Write out again only the lines between the one with "You are a GUI" and the end of the records below, both ends counted, and don't include the pictures.
____ Task data
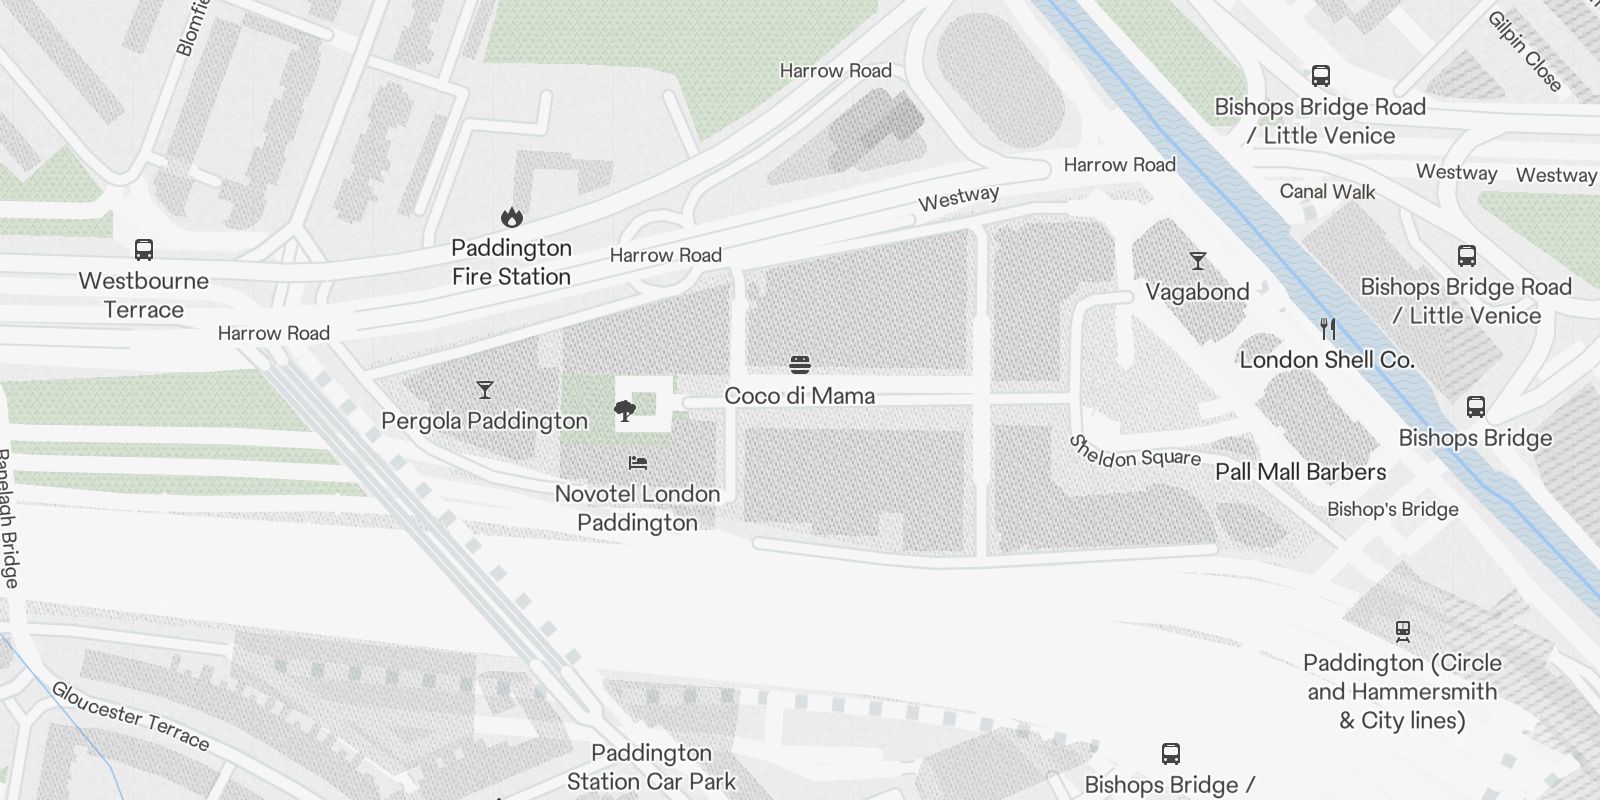Click the top Bishops Bridge Road / Little Venice bus icon
This screenshot has width=1600, height=800.
[x=1320, y=76]
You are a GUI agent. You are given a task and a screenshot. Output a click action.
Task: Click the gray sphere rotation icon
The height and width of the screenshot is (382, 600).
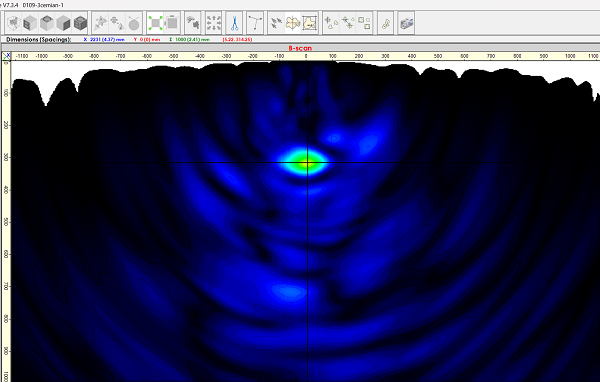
________
Output below
You are a GUI agent. You are given a task and a screenshot. Output a click action.
Task: Click the gray sphere rotation icon
The height and width of the screenshot is (382, 600).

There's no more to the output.